12 "In old age is wisdom; understanding in a long life."

God’s majesty

13 With him are wisdom and power; counsel and understanding are his.
14 If he tears down, it can't be rebuilt; if he ties a person up, he can't be set free.
15 If he restricts water, they have drought; if he lets it loose, it overturns the land.
16 With him are might and success; the deceiver and the deceived are his.

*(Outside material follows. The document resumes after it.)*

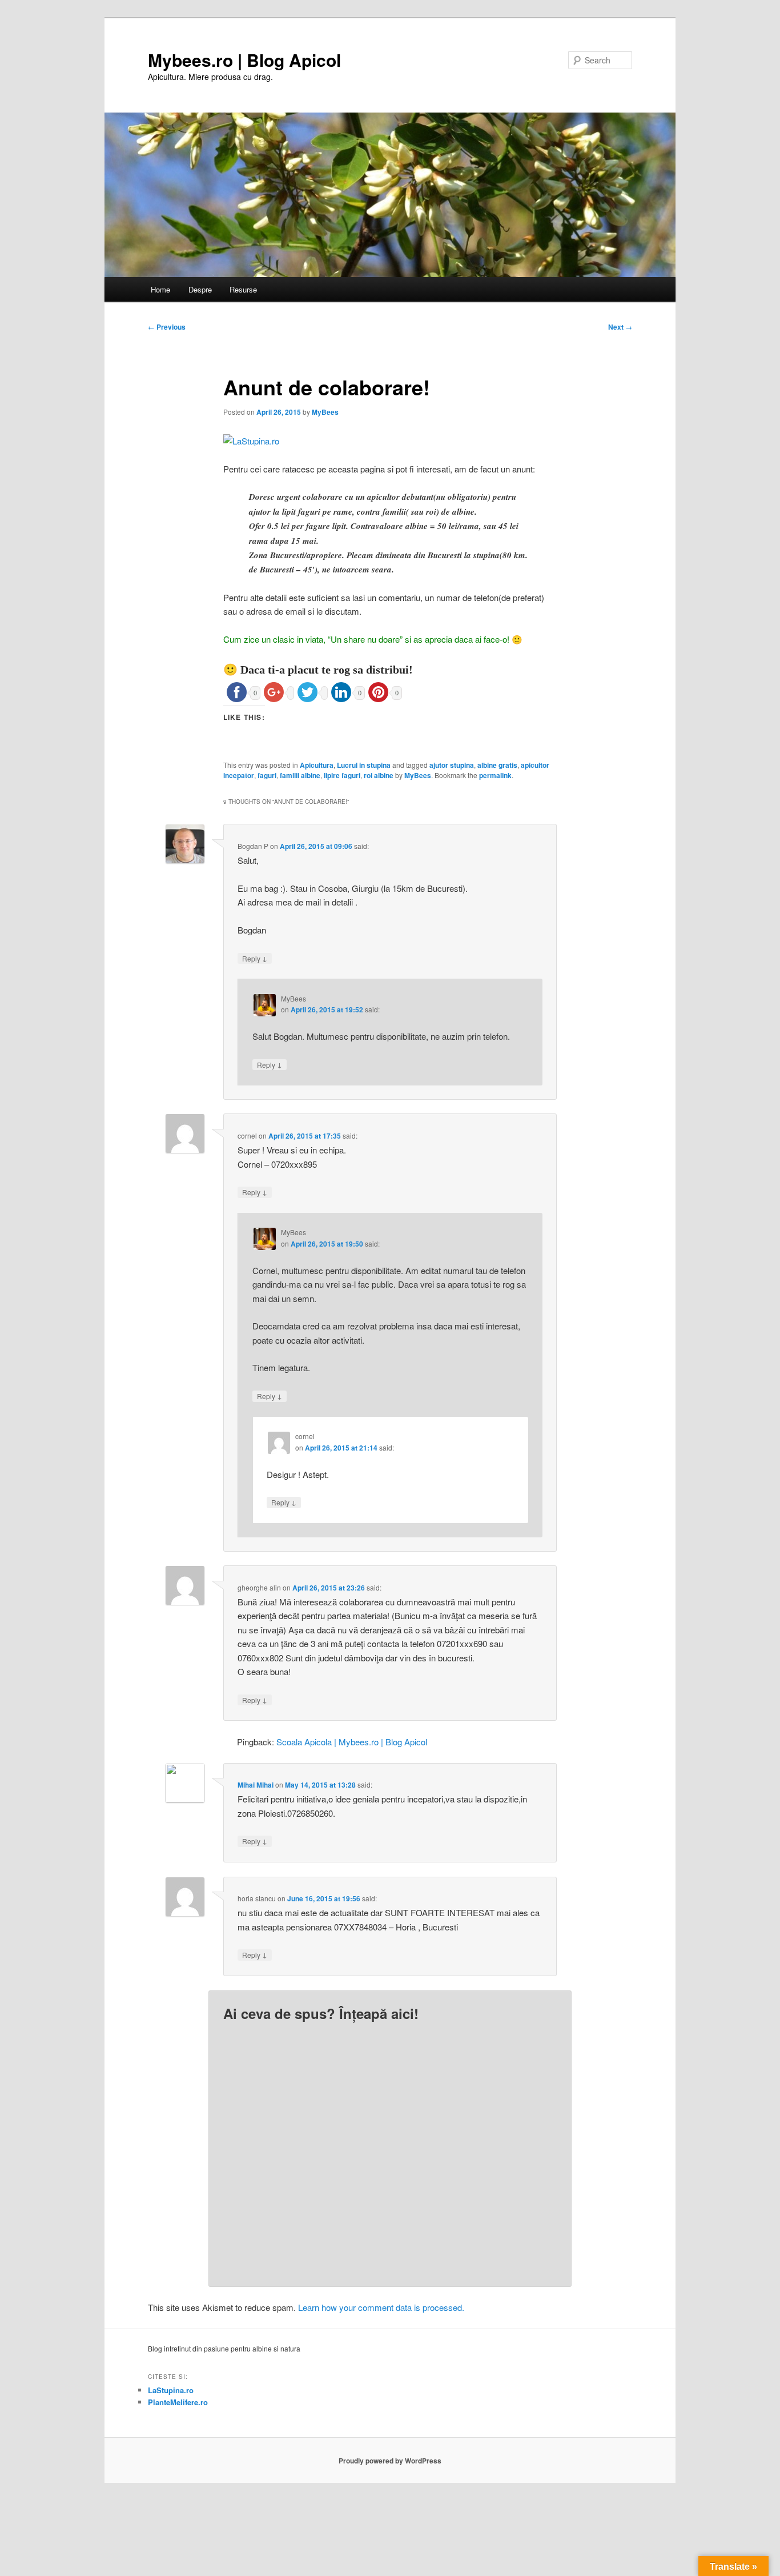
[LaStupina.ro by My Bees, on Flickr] (251, 441)
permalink (495, 775)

17 He leads advisors away barefoot; makes madmen of judges;
18 unties the belt of kings, binds a garment around their loins;
19 leads priests away barefoot; overthrows the well-established;
20 silences the talk of trusted people; takes away elders' discernment;
21 pours contempt on royalty; loosens the belt of the strong;
22 discloses deep secrets of darkness, makes utter darkness enter the light;
23 makes nations prominent and destroys them, expands nations and leads them astray;
24 takes away the power to think from earth's leaders, making them wander in untraveled wastelands.
25 They feel their way in the dark without light; he makes them stumble like drunks.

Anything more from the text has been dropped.